交通事故の入院治療にかかる費用について

交通事故で傷害を負った場合には、病院での治療が必要になります。けがの状態によっては、入院治療を行うこともありますが、交通事故の入院治療には、どのような費用があるのでしょうか。また、それらの入院治療に関する費用は、すべて相手方任意保険会社に請求することができるのかも知っておきたいところです。

そこで、今回は、交通事故の入院治療にかかる費用について解説します。

1.病院での治療費

交通事故で傷害を負って入院治療をする場合には、病院での治療費がかかります。治療費の内容としては、診断料、処置料、手術料、投薬料やMRI、レントゲンなどの検査費用、診断料などの費用がすべて含まれます。
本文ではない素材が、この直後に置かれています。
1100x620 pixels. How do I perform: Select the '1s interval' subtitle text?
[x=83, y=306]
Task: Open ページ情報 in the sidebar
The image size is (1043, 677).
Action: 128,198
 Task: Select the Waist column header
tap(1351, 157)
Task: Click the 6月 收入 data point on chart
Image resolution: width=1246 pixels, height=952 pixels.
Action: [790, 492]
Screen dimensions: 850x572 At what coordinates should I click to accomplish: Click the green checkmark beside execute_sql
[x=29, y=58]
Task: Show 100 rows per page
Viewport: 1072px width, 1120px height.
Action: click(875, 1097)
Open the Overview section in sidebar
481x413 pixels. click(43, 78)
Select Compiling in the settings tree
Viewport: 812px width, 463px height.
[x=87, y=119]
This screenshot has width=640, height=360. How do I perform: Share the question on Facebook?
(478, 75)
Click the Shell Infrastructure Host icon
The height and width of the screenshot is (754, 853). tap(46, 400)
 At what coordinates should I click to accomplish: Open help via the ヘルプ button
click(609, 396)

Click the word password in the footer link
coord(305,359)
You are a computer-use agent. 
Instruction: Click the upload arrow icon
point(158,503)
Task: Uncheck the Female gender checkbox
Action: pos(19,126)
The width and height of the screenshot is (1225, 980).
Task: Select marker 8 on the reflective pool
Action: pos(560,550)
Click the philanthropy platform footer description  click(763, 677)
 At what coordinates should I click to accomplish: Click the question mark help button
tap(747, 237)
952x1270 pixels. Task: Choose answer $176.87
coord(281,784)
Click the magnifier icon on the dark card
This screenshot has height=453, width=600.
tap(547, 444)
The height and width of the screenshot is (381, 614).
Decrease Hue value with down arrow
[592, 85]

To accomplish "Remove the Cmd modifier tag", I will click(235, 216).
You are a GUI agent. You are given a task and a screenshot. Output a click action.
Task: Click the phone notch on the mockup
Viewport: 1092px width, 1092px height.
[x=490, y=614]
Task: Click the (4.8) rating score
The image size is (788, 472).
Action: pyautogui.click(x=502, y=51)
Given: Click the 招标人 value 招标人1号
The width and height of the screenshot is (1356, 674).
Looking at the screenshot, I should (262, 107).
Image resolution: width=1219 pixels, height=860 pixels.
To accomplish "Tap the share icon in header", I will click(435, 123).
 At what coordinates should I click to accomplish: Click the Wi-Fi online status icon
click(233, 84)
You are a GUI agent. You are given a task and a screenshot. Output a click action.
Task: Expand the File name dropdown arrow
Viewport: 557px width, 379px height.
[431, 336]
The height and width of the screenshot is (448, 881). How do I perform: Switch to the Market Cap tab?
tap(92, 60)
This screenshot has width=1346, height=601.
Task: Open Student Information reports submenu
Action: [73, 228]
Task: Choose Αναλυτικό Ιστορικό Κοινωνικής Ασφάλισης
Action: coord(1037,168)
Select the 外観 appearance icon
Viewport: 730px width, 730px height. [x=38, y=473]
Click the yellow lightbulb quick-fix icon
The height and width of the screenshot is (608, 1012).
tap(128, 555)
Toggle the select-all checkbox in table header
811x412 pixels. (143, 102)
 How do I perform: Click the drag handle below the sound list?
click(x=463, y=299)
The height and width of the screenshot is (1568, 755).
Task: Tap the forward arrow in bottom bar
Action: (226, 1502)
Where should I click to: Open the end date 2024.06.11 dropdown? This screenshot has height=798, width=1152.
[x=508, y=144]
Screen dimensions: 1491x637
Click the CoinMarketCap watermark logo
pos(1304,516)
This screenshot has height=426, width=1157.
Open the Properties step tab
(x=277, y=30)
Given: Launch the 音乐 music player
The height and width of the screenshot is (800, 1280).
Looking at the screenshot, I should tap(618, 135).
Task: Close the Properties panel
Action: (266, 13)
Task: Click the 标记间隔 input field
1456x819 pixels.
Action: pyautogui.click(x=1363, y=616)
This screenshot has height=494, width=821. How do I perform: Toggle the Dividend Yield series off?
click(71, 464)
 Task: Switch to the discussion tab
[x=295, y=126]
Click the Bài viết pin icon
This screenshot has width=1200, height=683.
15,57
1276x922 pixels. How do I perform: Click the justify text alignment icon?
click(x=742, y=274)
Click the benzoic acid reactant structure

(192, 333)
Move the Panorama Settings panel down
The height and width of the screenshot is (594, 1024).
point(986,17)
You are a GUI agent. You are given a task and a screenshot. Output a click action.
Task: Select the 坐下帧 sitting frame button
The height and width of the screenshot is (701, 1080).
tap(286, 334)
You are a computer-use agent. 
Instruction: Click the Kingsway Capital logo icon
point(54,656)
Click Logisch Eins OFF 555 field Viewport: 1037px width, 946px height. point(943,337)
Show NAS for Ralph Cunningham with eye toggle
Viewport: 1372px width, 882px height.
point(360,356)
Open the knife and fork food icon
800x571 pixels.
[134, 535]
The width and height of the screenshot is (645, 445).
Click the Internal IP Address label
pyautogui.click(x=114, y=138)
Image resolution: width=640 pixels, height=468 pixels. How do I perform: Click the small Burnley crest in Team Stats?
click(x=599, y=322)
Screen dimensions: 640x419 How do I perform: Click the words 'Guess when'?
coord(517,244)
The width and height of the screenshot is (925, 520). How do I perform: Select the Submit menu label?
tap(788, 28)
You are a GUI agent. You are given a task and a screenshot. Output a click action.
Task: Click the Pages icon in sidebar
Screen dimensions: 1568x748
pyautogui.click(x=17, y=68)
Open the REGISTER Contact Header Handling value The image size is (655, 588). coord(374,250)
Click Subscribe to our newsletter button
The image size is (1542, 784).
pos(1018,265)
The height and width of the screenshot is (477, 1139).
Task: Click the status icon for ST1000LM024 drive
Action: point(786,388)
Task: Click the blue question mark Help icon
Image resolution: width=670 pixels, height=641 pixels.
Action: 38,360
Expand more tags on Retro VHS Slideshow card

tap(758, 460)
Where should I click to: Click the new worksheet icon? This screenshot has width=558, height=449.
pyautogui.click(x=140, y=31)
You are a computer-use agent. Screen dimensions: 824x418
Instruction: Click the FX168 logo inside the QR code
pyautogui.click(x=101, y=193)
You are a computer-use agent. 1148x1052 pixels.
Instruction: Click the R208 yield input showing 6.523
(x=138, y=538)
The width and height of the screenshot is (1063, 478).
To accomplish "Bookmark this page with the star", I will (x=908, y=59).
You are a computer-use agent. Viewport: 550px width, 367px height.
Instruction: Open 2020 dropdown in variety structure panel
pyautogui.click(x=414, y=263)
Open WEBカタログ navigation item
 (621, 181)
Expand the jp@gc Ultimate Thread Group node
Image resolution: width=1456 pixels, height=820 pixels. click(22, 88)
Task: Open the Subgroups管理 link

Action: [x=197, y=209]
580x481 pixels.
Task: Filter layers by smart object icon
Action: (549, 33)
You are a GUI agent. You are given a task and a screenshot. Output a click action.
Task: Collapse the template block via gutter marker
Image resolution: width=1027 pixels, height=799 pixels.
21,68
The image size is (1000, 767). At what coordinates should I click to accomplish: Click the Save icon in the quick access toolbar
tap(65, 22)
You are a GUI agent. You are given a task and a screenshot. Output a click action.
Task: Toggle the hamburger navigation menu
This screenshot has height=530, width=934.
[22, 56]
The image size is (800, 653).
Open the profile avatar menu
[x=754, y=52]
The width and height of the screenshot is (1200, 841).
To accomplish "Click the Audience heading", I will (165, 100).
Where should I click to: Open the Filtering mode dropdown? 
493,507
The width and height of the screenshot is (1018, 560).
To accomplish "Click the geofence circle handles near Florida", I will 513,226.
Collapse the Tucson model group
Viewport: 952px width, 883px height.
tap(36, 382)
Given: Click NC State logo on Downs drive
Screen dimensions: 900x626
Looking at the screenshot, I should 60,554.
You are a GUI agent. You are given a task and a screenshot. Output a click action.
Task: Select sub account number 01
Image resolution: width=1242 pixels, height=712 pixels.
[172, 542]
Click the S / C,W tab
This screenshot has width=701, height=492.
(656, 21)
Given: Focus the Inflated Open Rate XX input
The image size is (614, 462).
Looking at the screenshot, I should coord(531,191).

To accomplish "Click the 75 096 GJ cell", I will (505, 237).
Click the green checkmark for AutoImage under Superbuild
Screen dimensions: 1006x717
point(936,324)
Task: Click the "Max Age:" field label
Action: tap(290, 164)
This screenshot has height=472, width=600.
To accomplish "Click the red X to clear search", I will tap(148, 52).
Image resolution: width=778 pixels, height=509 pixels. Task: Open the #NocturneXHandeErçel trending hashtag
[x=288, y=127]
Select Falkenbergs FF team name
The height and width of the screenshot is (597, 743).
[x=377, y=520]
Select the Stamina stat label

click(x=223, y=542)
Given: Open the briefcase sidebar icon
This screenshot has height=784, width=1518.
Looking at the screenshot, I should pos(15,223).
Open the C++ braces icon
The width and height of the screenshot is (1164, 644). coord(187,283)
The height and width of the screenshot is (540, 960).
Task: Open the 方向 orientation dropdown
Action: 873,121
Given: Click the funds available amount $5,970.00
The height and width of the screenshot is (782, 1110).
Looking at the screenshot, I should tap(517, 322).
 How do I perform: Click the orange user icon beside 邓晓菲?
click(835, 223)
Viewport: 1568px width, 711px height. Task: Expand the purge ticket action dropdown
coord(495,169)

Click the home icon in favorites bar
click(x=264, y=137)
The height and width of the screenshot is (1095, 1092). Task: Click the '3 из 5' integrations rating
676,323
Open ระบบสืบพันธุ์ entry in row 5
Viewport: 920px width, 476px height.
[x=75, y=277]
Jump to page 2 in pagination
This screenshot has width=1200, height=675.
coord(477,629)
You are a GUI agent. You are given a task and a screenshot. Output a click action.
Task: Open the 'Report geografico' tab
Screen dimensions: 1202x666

これら費用については、その全額が損害の内容として認められるのが通常です。ただし、必要な治療の範囲を超えていると考えられる場合には、過剰診療として、費用の請求が制限されるケースもあります。相手方任意保険会社に対して病院治療費を請求するためには、診断書や診療報酬明細書、治療費支払いの明細書などが必要です。

2.特別室の使用料(差額ベッド代)

入院治療を行う場合、特別室を利用するケースがあります。その場合、一般的な部屋と比べて差額が発生します。このような特別室の使用料(差額ベッド代)も、交通事故の損害として認められる可能性があります。ただし、特別室使用料(差額ベッド代)については常に損害賠償として認められるわけではありません。その支払いが受けられるのは、医師による指示があったり、他に部屋が空いていないとか症状が重篤であるなどの特別な事情があるような場合に限られます。

3.入院雑費

入院治療を行う場合には、損害の内容として入院雑費を請求することができます。入院雑費とは、入院していることによってかかる諸々の費用のことです。これについては、入院1日につき、1,500円の計算で求めることができます。たとえば入院期間が30日なら、1,500円×30日=45,000円の入院雑費が認められます。

4.入院付添費

入院する場合、近親者などによる付添看護が必要になるケースがあります。これらの付添看護費については、医師の指示がある場合や、被害者の症状の程度や被害者の年齢などによって付添看護が特に必要と判断される場合に認められます。入院付添費の費用は、職業付添人を雇った場合にはその実費全額が認められますし、近親者が付き添った場合には1日6,500円として計算されます。

5.医師への謝礼

入院治療を行った場合には、医師への謝礼を支払うことがあります。この医師への謝礼についても、社会通念上相当な範囲であれば、損害の一内容として費用の請求が認められます。しかしながら、見舞客への接待費や快気祝などの費用については、交通事故の損害費用としては認められないので注意が必要です。